Nel 1961, nella cittadina di Hawthorne, in California, i fratelli Brian, Dennis e Carl Wilson, insieme al cugino Mike Love e all’amico Al Jardine, hanno formato una band chiamata Pendletones (dal nome delle camicie a righe adottate dai surfisti), che in seguito la casa discografica per cui avevano fatto un provino, la Candix, ha cambiato in Beach Boys. Abili singer, dotati di limpide armonie vocali, hanno avuto la brillante idea di dedicare un brano all’allora dilagante moda del surf. La canzone Surfin’, uscita nel dicembre 1961, è stata una mossa vincente.

Murry Wilson, padre dei tre fratelli, nonché primo manager della band, li ha incoraggiati a proseguire su quella strada ed è riuscito a strappare un ingaggio con la Capitol Records. Con questa etichetta i Beach Boys hanno fatto strage nelle classifiche dei primi anni ’60, mantenendo sempre intatto il loro stile prettamente vocale e la filosofia basata sul divertimento giovanile e le avventure romantiche.

Il primo album, Surfin’ Safari, ha raggiunto la posizione numero 32 della classifica americana, rimanendovi per 37 settimane. Oltre alla title track e alla già citata Surfin’, il disco contiene altri brani famosi come 409, Ten Little Indians e la più romantica Little Girl (You’re My Miss America). Da segnalare anche la cover di Eddie Cochran Summertime Blues.

Sono quindi seguiti una serie incredibile di album, tutti incisi tra il 1963 e il 1965 (Surfin’ USA, Surfer Girl, Little Deuce Coupe, Shut Down vol.2, All Summer Long, Today, Summer Days e Beach Boys Party) contenenti brani tutti ispirati alle spiagge, all’estate, alla California e alle ragazze, che hanno imposto in poco tempo il quintetto all’attenzione del pubblico e delle classifiche internazionali. Le hit più celebri sono: Surfin’ Safari, Surfin’ USA, Fun Fun Fun, I Get Around, la ballata Surfer Girl, California Girls, Do You Wanna Dance, Barbara Ann, Don’t Worry Babe e Little Honda.
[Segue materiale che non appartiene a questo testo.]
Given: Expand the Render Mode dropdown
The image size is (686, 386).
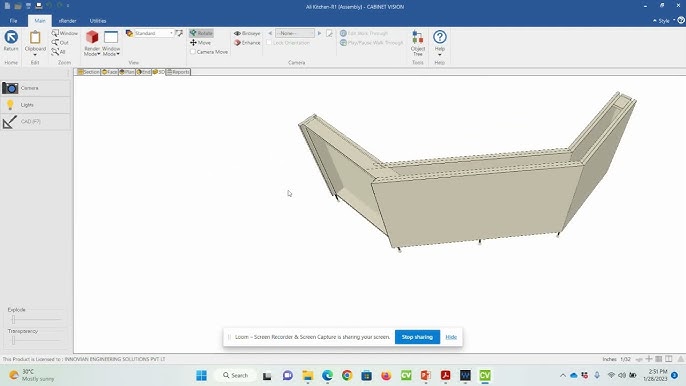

È di questo periodo anche il primo live della band, Beach Boys In Concert, registrato durante un concerto a Sacramento. Il disco ha portato i ragazzi al primo posto delle chart americane. Dopo questo picco, però, l’ascesa del gruppo ha subito una battuta d’arresto a causa dell’esplosione sulla scena internazionale di quattro ragazzi di Liverpool chiamati Beatles e del loro sound innovativo.

CAMBIO DI STILE

Nel 1965 Brian Wilson ha sofferto di un grave esaurimento nervoso e ha deciso di non partecipare più ai tour, sostituito prima da Glen Campbell e poi da Bruce Johnston. Brian però, non ha mai lasciato il gruppo e si è concentrato sulla composizione e sulle prove in sala di registrazione. Primo frutto di questo lavoro è stato Pet Sound, datato 1966, non più raccolta di singoli, ma un LP vero e proprio. Considerato da tutti l’opera omnia dei Beach Boys, nonché uno dei migliori album della musica pop, Pet Sound è stata la risposta americana a Rubber Soul dei Beatles.
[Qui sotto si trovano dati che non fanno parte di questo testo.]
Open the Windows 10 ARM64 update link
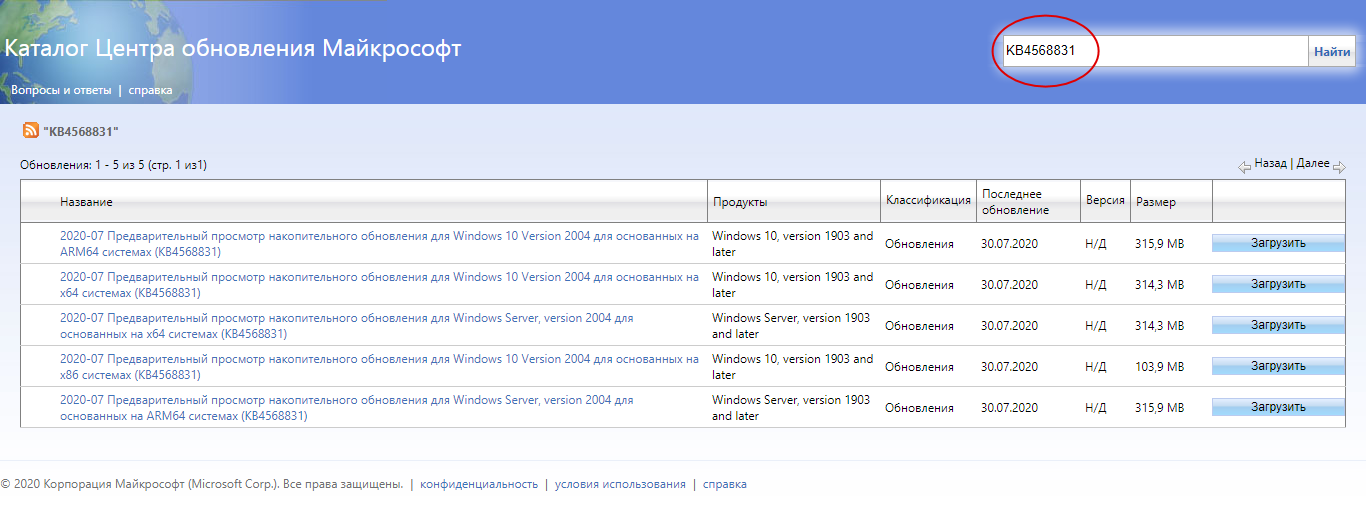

Il disco contiene brani divenuti ormai celebri, come Would It Be Nice, Sloop John B. e God Only Knows, molto più maturi e complessi rispetto ai lavori precedenti e fortemente influenzati dal quartetto di Liverpool. Molto belle sono anche la delicata You Still Believe In Me, I’m Waiting For The Day e la triste Caroline No. Al LP è seguito uno dei migliori singoli della band, Good Vibrations, scritto durante le prove di Pet Sound.

Il genio di Brian, però, non sempre era visto bene dai compagni, spesso scettici sul potenziale commerciale delle nuove composizioni. Questa è stata una delle cause per cui i nastri di Smile, con canzoni basate sui testi di Van Dyke Parks, che avrebbero dovuto suggellare il genio dei rinnovati Beach Boys, sono stati accantonati. Al suo posto ecco lo scialbo Smiley Smile. La musica è diventata qui più raffinata e vi trovano spazio anche strumenti insoliti, come il clavicembalo, e sperimentazioni elettroniche. Tra i brani da segnalare I Was Made To Love Her, cover di Stevie Wonder, Heroes & Villans, pezzo con struttura a cappella che avrebbe dovuto essere il cardine di Smile, e la già nota Good Vibrations.